Kyle Green for NPR /
Sarah Inama still teaches her world civilization class, and the poster she was ordered to take down last month is still hanging in her classroom, but she feels demoralized by the incident.

Soon after President Trump returned to office, he signed an executive order titled "Ending Radical Indoctrination in K-12 Schooling," which seeks to restrict how schools discuss race, gender and "equity ideology" in the classroom. The order grants the Education Department the power to rescind federal funds from schools that violate the directive. To help enforce the new rules, the Education Department also launched an End DEI portal, where students or parents can report on teachers for diversity, equity and inclusivity lessons taught in class. All of it is raising questions about who has the right to exercise free speech in public education—

The effort to root out DEI lessons is a victory for groups like Moms for Liberty, which is described by supporters as a parental rights organization. It endorsed the creation of the portal as many public school teachers say they're being closely watched and ultimately silenced.

"What did I say in class today?"

Talking about current events in class is a walk through a minefield for E., a social studies teacher in Oregon. She asked to be identified only by her first initial because she fears students or parents could report her for speaking against the campaign to root out DEI.

She looked up the portal page after hearing about its launch on the news. Immediately, her mind started racing. "I kept thinking, 'Oh my gosh, what did I say in class today? What was asked in class today? What could be taken out of context in class today?'" she said. "I was pretty scared."

From that point on, E. has been extremely cautious about how she answers students' questions about how the history she's teaching relates to what's happening today.

"There are so many times where I just have to tell them I can't answer that question or I just change the subject, or I think about how I'm going to say it in a way that gives them the information they need, but also in a way that's going to cover my butt," she said.


Tune in to NPR and visit NPR.org every day this week for in-depth stories on "The State of the First Amendment: The Right From Which All Other Rights Flow." 


The administration's mission to stamp out DEI from public school education has teachers like E. worried that their ability to speak — and teach — is being stifled.

"It's becoming easier and easier for certain people to have the right to free speech and for others to be having theirs shut down." E said. "I think it's just been a big shift as to what's acceptable speech and what is now considered a DEI report issue."

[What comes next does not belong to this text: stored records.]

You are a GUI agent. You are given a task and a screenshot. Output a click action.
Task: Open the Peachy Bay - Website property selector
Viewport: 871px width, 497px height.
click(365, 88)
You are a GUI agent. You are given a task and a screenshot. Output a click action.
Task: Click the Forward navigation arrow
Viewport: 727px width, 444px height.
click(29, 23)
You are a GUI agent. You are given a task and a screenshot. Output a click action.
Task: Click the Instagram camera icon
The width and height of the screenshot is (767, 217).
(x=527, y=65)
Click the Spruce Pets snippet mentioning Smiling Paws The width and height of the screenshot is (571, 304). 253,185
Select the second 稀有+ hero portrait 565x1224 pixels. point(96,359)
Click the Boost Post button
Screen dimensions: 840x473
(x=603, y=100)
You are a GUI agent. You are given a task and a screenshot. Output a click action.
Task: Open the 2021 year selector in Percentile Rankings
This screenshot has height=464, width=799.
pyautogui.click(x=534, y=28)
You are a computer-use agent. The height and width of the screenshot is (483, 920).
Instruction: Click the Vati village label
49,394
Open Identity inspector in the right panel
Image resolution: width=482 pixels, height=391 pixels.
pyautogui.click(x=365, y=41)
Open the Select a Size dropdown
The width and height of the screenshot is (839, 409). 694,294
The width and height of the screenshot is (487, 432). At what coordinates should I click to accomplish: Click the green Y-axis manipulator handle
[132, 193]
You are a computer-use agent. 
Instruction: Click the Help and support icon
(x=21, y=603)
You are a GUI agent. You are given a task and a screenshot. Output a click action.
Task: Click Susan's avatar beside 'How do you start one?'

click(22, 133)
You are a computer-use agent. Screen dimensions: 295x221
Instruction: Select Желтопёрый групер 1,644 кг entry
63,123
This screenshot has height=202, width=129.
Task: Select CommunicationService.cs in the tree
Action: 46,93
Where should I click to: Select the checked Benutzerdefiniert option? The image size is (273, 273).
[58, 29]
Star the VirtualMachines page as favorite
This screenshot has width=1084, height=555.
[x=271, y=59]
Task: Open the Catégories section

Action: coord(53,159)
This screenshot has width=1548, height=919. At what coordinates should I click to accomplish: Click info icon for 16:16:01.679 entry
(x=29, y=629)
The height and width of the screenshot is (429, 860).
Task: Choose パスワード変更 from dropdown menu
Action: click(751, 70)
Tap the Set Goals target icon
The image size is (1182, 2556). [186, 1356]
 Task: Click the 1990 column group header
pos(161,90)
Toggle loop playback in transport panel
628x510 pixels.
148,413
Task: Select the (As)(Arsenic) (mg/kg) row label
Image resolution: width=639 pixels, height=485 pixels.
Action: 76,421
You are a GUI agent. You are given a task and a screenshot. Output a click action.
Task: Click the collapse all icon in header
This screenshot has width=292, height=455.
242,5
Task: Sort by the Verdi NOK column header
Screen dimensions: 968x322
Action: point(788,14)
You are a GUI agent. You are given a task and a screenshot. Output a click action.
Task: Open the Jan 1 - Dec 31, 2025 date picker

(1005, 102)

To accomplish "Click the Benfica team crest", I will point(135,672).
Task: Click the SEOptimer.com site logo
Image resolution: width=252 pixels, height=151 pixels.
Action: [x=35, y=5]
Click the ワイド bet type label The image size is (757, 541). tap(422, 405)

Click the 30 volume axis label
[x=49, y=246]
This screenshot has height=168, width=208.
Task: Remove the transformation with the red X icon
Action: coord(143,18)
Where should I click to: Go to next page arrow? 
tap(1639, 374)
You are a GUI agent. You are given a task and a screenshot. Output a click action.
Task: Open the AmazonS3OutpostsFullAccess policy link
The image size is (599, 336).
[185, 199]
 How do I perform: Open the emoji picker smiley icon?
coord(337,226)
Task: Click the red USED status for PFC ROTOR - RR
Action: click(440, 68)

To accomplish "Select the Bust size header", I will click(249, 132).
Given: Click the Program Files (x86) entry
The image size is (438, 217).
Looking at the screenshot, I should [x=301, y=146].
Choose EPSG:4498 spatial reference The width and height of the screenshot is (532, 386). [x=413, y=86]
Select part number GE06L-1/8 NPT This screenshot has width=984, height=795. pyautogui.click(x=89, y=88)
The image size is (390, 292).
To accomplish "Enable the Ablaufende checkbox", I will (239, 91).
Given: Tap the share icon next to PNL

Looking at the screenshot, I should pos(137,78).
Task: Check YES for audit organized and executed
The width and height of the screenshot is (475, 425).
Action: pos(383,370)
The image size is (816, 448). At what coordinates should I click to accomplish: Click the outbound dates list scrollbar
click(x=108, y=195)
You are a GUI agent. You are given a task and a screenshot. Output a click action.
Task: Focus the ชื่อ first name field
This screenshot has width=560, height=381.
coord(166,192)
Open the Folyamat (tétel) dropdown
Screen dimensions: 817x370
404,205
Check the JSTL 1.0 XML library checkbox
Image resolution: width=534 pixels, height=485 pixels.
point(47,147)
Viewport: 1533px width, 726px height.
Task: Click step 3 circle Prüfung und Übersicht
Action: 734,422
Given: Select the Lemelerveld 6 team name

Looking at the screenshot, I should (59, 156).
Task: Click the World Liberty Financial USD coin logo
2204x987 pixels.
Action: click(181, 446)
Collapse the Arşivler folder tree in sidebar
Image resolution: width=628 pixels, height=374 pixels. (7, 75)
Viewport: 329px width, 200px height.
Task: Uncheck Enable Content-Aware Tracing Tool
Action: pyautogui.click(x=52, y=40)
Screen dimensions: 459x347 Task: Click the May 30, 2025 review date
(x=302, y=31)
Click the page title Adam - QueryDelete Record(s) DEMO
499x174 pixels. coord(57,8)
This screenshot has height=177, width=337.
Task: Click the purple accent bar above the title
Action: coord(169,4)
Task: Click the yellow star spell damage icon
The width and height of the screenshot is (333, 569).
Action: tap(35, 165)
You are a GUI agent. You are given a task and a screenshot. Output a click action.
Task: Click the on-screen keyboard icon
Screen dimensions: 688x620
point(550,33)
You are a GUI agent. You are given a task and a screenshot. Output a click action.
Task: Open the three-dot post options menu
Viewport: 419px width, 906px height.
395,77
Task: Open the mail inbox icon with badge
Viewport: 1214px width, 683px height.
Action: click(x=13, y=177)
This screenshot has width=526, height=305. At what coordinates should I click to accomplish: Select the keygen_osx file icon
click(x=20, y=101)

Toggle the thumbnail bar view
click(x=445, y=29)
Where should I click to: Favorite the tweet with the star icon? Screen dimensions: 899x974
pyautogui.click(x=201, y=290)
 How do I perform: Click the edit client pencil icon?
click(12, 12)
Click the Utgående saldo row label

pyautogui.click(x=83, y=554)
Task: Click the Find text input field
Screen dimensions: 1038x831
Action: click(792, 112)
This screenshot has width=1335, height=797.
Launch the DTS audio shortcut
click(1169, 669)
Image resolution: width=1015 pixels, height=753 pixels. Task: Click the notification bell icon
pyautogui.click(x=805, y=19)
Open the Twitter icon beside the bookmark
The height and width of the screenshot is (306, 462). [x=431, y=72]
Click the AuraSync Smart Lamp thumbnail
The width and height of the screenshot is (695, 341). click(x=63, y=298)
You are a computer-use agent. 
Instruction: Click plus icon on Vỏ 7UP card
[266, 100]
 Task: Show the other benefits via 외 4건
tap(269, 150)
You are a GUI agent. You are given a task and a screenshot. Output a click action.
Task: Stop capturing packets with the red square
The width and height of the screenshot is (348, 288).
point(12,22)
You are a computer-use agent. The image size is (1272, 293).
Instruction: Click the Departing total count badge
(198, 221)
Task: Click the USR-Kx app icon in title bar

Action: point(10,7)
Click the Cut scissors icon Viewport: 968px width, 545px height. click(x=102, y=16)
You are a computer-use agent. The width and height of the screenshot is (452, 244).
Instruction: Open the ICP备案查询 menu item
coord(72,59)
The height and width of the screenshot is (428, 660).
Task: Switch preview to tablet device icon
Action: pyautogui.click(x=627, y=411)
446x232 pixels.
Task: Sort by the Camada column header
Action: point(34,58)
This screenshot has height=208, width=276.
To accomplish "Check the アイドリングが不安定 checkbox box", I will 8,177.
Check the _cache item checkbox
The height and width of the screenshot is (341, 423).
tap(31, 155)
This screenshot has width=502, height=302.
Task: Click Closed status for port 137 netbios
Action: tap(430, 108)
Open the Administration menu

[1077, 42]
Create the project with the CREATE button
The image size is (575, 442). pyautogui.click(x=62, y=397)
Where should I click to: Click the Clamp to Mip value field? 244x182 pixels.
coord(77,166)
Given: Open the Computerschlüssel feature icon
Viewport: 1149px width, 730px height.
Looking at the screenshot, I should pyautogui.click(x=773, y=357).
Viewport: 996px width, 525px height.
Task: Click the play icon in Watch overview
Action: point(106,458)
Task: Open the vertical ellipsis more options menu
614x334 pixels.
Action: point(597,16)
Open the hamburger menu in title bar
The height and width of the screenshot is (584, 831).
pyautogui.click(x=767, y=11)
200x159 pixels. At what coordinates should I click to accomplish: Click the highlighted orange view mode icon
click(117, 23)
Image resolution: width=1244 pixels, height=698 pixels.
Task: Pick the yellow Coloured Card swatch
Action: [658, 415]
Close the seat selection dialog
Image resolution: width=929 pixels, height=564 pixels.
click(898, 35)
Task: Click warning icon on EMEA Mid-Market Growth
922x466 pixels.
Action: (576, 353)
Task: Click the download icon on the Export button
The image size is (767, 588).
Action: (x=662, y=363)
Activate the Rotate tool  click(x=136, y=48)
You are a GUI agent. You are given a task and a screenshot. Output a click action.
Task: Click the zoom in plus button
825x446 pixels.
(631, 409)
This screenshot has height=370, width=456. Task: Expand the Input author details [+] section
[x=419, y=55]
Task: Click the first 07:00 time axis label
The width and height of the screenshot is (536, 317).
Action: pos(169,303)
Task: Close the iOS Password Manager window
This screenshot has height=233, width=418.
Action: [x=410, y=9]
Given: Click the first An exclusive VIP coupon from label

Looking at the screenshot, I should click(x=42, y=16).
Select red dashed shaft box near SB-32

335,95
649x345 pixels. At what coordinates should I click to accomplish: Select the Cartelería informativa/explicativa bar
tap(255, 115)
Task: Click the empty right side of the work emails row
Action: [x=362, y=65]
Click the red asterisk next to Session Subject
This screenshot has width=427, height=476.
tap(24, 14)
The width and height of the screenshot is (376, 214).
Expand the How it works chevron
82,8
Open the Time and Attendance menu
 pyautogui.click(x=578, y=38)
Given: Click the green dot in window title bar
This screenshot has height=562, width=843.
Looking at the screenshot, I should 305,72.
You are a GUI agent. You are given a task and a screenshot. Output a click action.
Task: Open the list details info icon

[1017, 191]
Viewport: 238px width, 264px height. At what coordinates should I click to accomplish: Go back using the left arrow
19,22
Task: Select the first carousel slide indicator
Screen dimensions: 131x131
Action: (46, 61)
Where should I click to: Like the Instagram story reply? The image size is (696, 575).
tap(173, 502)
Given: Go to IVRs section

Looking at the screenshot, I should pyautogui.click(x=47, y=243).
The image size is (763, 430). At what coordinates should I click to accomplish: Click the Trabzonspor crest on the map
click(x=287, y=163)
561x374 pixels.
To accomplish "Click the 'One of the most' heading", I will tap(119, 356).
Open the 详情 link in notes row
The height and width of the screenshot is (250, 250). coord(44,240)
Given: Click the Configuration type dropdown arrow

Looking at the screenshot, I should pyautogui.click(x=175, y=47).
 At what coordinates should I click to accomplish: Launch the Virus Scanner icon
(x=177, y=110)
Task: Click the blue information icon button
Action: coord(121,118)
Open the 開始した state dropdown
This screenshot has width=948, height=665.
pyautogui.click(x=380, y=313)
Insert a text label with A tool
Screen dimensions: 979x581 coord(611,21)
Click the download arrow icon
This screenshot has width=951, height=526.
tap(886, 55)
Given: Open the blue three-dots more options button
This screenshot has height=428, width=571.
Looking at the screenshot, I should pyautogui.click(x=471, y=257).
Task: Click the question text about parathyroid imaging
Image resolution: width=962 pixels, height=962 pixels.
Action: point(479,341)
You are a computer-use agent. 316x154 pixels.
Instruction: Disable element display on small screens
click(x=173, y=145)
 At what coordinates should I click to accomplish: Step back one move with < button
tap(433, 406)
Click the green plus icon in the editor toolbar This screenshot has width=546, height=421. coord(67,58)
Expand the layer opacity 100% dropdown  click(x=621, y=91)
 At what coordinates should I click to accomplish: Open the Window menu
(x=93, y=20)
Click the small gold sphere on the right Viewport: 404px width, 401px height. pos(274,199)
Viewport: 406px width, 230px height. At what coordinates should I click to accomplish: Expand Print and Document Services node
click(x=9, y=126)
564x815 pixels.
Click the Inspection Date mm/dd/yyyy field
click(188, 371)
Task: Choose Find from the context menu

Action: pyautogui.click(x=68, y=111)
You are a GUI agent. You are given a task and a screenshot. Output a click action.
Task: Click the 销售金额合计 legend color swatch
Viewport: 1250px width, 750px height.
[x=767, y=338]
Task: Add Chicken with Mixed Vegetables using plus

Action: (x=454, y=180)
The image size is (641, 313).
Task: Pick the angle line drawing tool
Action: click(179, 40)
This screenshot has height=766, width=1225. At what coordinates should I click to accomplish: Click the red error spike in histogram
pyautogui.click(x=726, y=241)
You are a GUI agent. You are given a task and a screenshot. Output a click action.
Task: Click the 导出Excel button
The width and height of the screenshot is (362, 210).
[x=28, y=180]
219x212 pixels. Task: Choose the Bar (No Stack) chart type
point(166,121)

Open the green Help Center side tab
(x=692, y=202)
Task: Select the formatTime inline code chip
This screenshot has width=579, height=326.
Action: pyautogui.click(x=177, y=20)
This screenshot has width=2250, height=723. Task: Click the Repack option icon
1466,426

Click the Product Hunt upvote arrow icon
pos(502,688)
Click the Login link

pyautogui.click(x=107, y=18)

The Education Department has not responded to NPR's repeated requests for more information on how the reporting and penalty process would work for teachers when complaints are filed. The portal page states that the department vows to protect "the confidentiality of these submissions to the fullest extent permitted by law."

Some are celebrating the White House's DEI purge

For Tina Descovich, co-founder of the Florida-based Moms for Liberty group, the End DEI portal is serving a need that had been ignored for far too long.

With the portal now in place, she says people have flagged lessons where teachers "divide children by race and call Black children the victims or the oppressed, white children are the oppressors," adding that "we can study history and the atrocities that have happened in American history, but to divide children today in 2025 by race is unacceptable."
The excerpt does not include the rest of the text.